I thought the trident mastercoord might expect some kind of persistence in a state to realize the topology is done, but replacing peek by some persistentAggregate did not help. I also ruled out a bug in map by doing the same with each.

Seeing the code is almost trivial by inspection I probably misunderstand something fundamental about Trident / Storm. Am I wrong to expect trident to call the spout's and ack method if a batch is done? I realized there is no fail method in IBatchSpout. how does Trident handle replaying of batches??


Solution

  • Trident spouts don't ack or fail tuples at the individual tuple level. Instead, tuples are acked as a batch.

    Trident spouts will often look something like this interface.

    M emitPartitionBatch(TransactionAttempt tx, TridentCollector collector, PartitionT partition, M lastPartitionMeta);
    

    The idea is that Trident will manage keeping track of acks/fails of the batch tuples, and then if the batch fails, it will ask the spout for to repeat the batch, and if not, it simply won't.

    Note how this is different from a standard Storm spout. With a normal spout, the framework basically tells the spout "Hey, emit something. Up to you what you emit.", and then the ack and fail methods are used to tell the spout whether it should emit a particular tuple again.

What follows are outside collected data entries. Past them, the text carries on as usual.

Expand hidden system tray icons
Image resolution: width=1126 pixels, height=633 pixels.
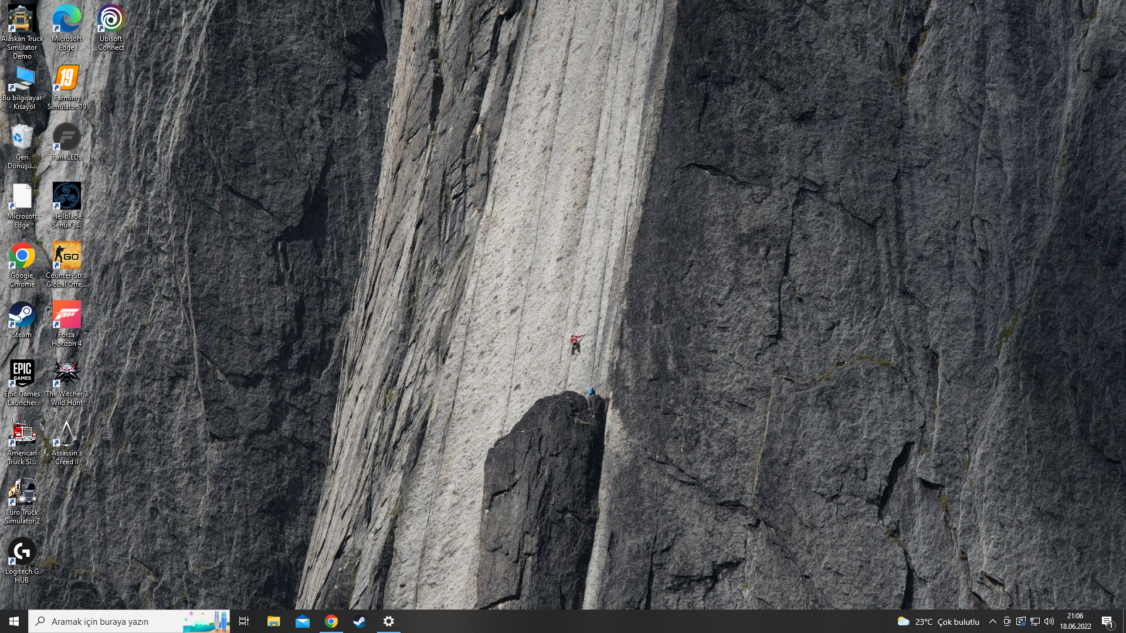click(992, 621)
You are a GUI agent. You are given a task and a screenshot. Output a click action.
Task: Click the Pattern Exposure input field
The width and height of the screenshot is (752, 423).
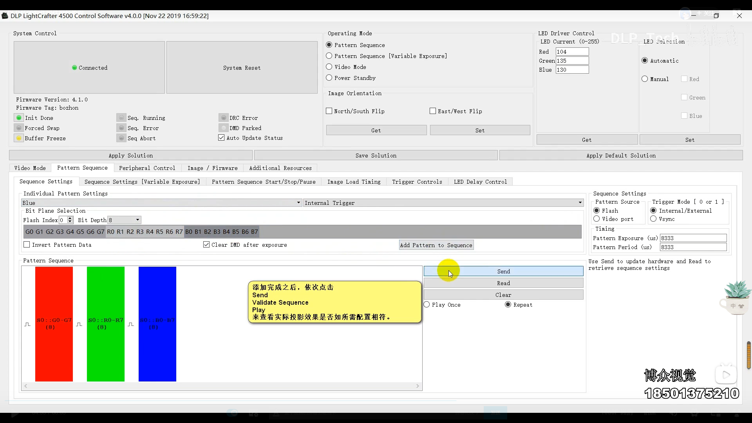692,238
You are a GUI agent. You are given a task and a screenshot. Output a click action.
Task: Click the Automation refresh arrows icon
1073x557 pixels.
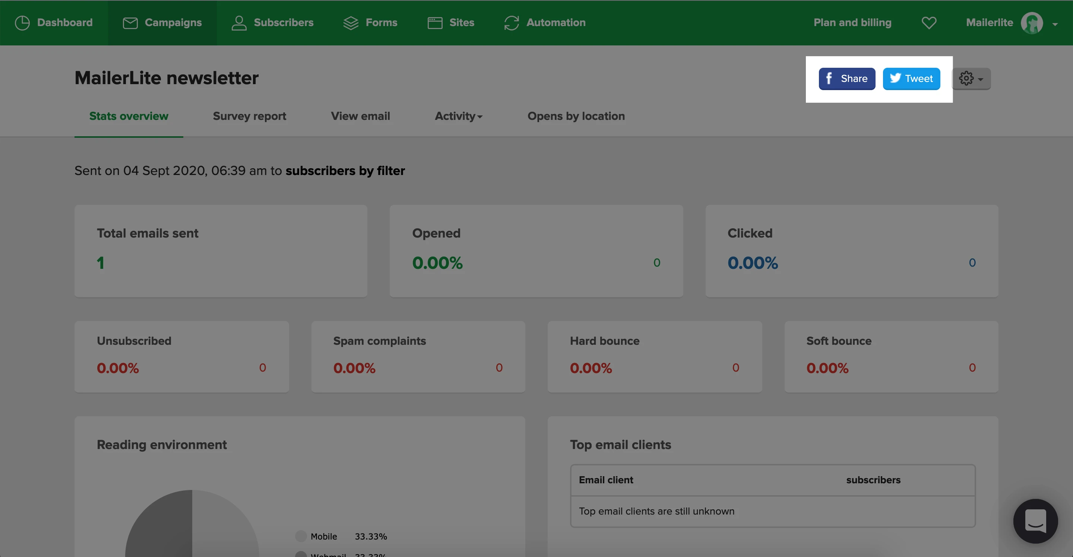511,23
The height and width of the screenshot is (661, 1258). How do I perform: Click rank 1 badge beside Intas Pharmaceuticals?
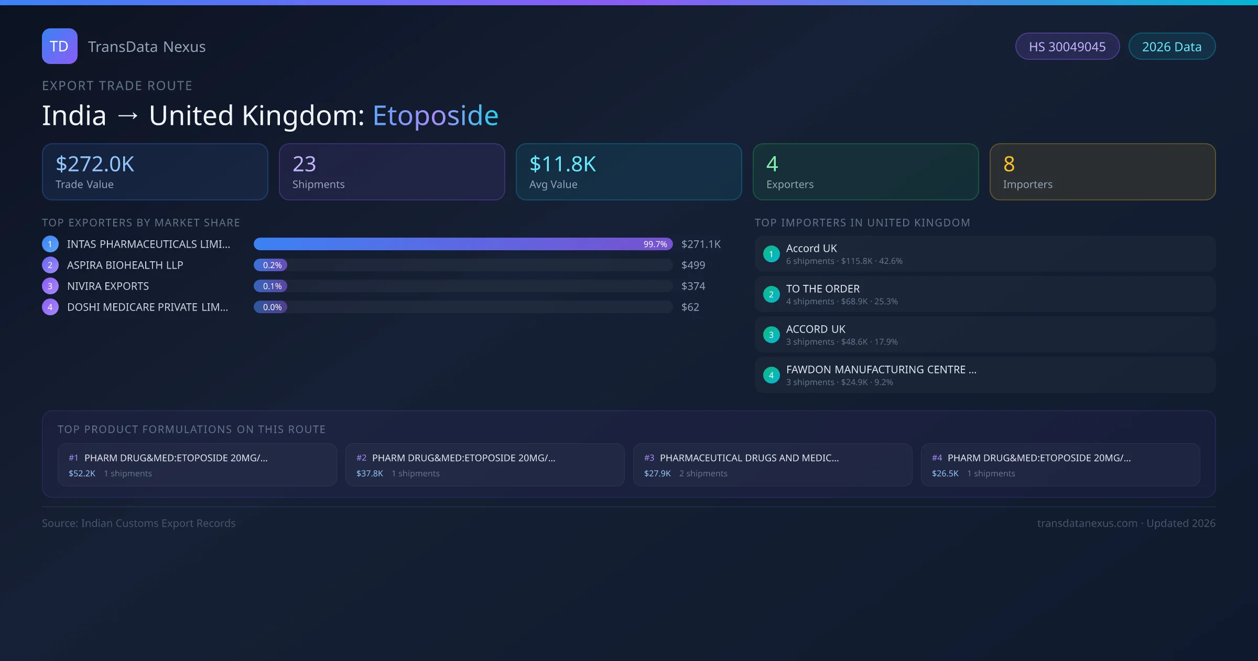(x=50, y=244)
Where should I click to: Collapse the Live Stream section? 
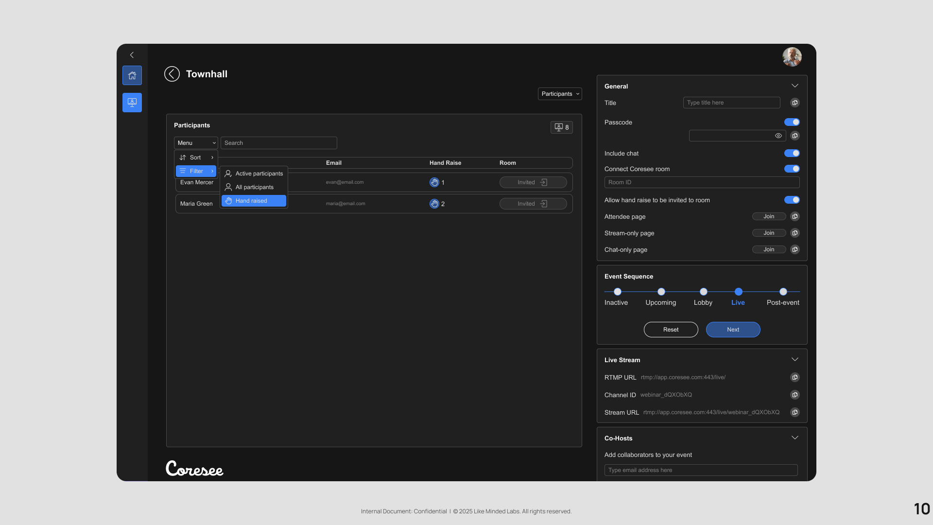795,360
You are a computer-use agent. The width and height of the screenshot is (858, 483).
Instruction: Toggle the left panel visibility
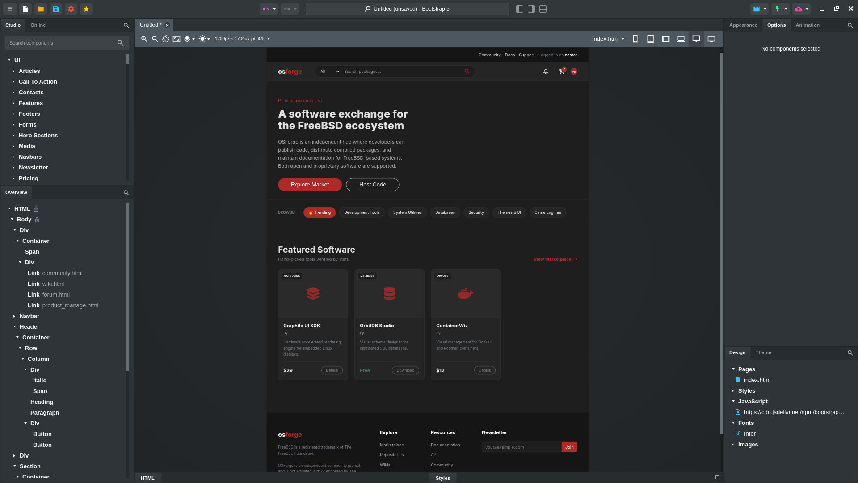[x=519, y=9]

    With Trident, the spout is instead told "Hey, (re)emit batch number x", and it is then up to the spout to know which tuples were in that batch. With this model there's no need for a fail method. Some Trident spouts will have an ack/succeed method though, to allow the spout to drop any state it may have related to a particular in-progress batch.

    For wrapped IRichSpouts, there's some bridging code that wraps them into the Trident API. Basically, the wrapper calls nextTuple until it has a full batch, then it stores the ids in a cache. If the wrapper is asked to reemit a batch, it calls fail on the spout. Otherwise, it calls ack once the batch has succeeded.

    I think the reason you're not seeing anything in Storm UI related to this, is that the IRichBolt isn't actually represented there. Instead it's wrapped, so the ack/fail calls are happening "under the hood" inside the spout-spout component. If you want to know for sure whether ack/fail is being called, try adding some logging to the ack/fail methods of your IRichSpout.